Polling for SaaS APIs you don't control. CDC for your own database when you care about deletes or want sub-minute freshness. Most real pipelines use both.

Polling · simple, defensible

select * where updated_at > last_sync

Good for: SaaS APIs, sources you don't control, tables where updated_at is trustworthy.
Watch for: Back-dated writes and hard-deletes — you need a reconcile pass or tombstone convention.
Latency: Whatever the poll interval is. 5–15m is usual.

Log-based CDC · tight coupling, near real-time

Read the write-ahead log directly

Good for: Your own Postgres / Mongo / MySQL — anywhere you control the log.
Watch for: Replication slot babysitting, schema changes, and keeping the consumer caught up.
Latency: Seconds, if you want it.

Both are fine

Neither is the "right" answer. Pick the one that matches the source. For a SaaS API with a sane updated_at, polling is less moving parts. For your own transactional database where you care about deletes and sub-minute freshness, CDC earns the extra moving parts. Most real deployments use both — polling for vendors, CDC for systems of record.

DefaultPolling with updated_at

WhenCDC (Debezium / DMS / native)

How it works — connector queries WHERE updated_at > last_cursor on a schedule; new rows land in raw.

How it works — log-based: tail the source DB’s WAL/binlog and stream every change, deletes included.

Lower operational cost. One cron job, one cursor. Easy to reason about, easy to backfill.

Higher operational cost. Streaming infra, ordering guarantees, replay strategy.
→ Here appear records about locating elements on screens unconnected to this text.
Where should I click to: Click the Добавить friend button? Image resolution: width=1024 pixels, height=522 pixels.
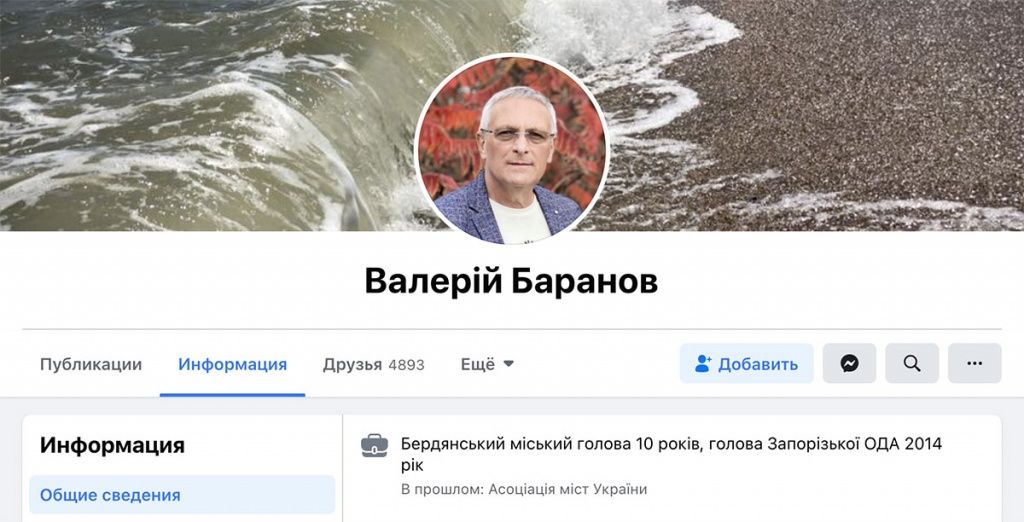[x=746, y=363]
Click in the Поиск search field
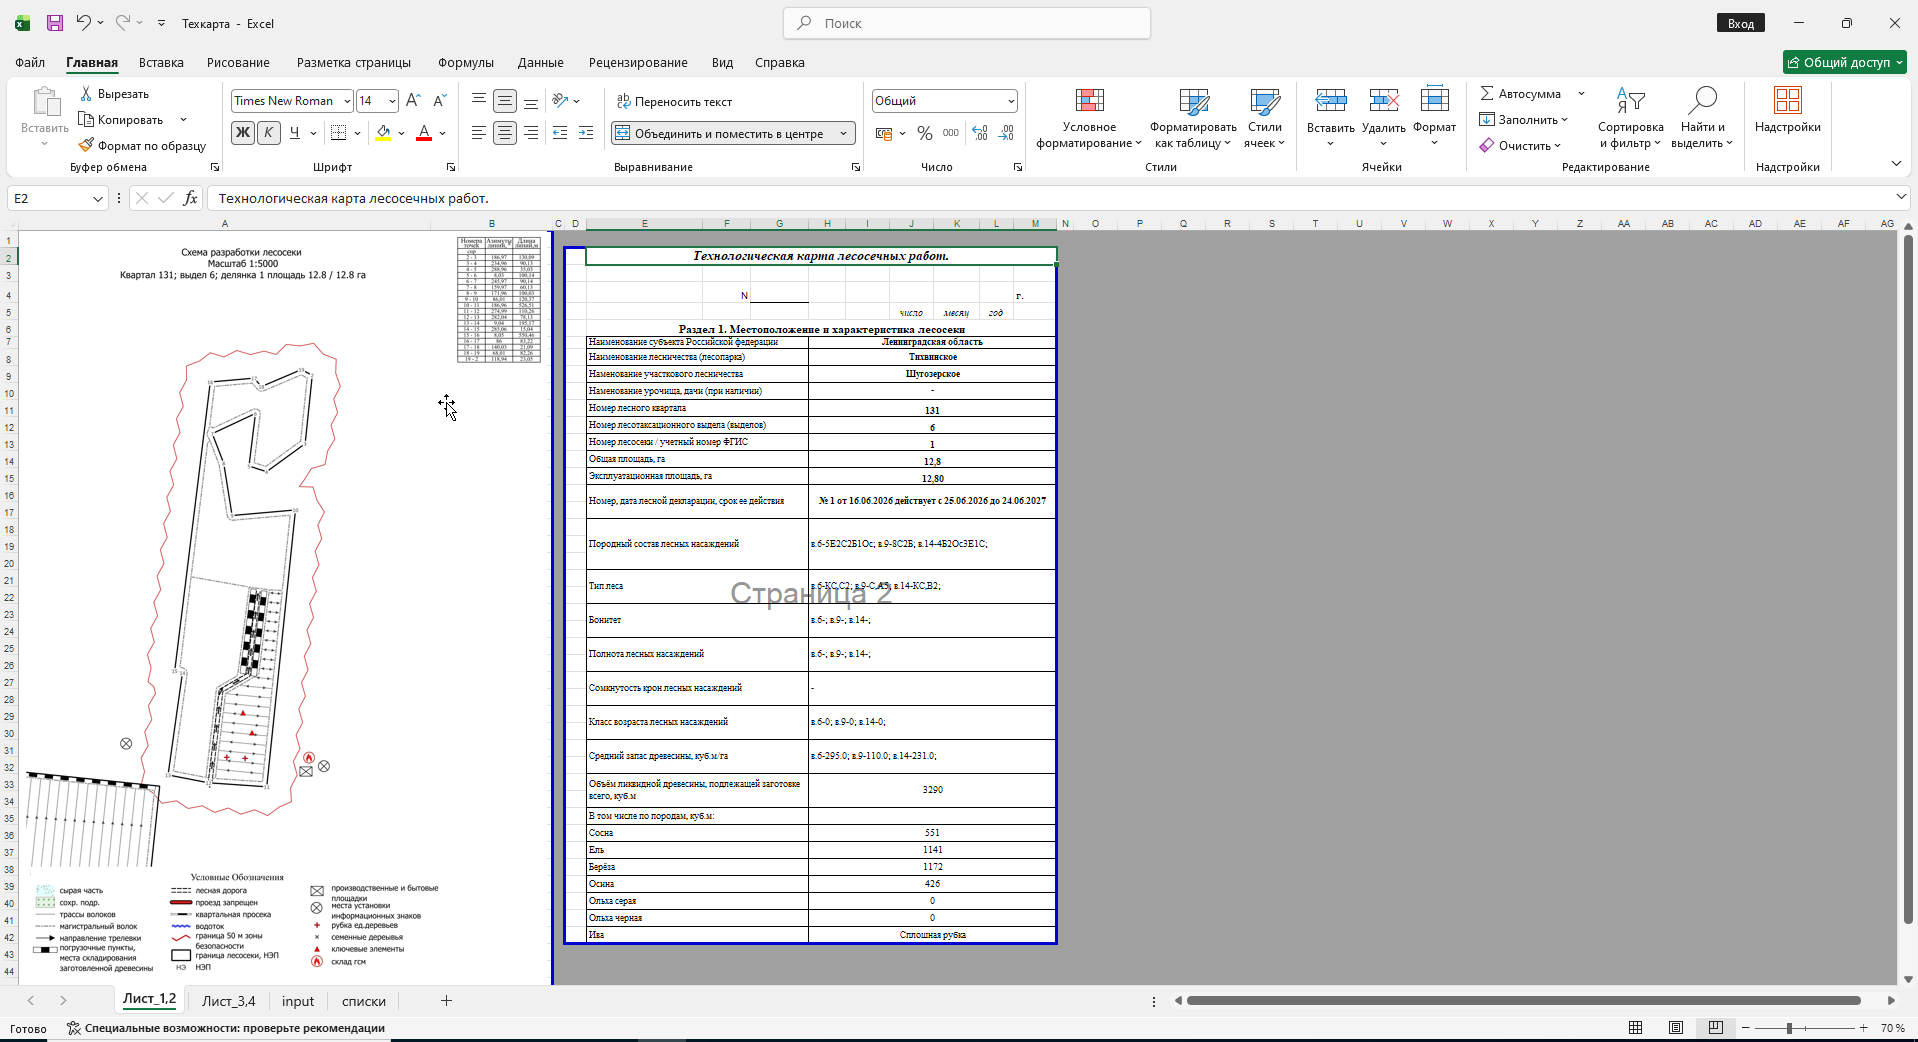 967,23
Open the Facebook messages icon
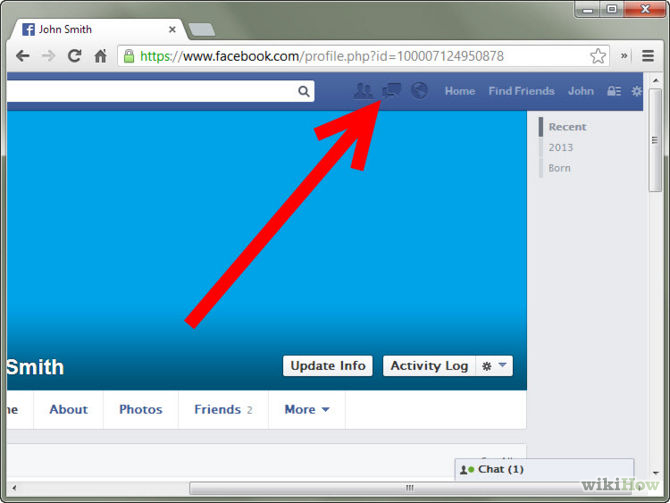 point(392,91)
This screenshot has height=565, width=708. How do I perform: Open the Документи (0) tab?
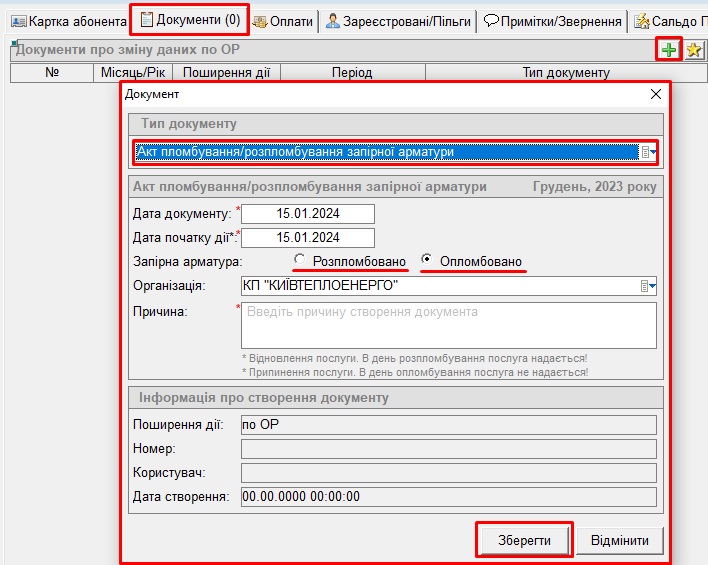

Earns its weight when you need it.

Pick when: SaaS API, modest freshness needs (5–30 min), no hard requirement to track deletes.

Pick when: Your own transactional database, sub-minute freshness, deletes matter (refunds, soft deletes, GDPR).

Artifact connectors/klaviyo/extract.py ~25 lines · Python 3.11

from time import sleep
from random import uniform
import httpx

BASE = "https://a.klaviyo.com/api"
RATE_LIMIT_RPS = 10  # Klaviyo's published cap; halve for prod headroom.

def fetch_paginated(endpoint: str, since: str, *, max_retries: int = 5):
    """Pull every record updated since `since`. Retries with jitter on 429/5xx."""
    url, attempt = f"{BASE}/{endpoint}?filter=greater-than(updated,{since})", 0
    while url:
        try:
            r = httpx.get(url, headers=AUTH, timeout=30)
            r.raise_for_status()
            yield from r.json()["data"]
            url = r.json().get("links", {}).get("next")
            sleep(1 / RATE_LIMIT_RPS)
        except httpx.HTTPStatusError as e:
            if e.response.status_code in (429, 502, 503, 504) and attempt < max_retries:
                attempt += 1
                sleep((2 ** attempt) + uniform(0, 1))   # exponential + jitter
                continue
            raise

Load-bearingThe + uniform(0, 1) jitter is non-negotiable. Without it, every connector retries at the same instant after a 429 storm and the API rate-limits you twice as long.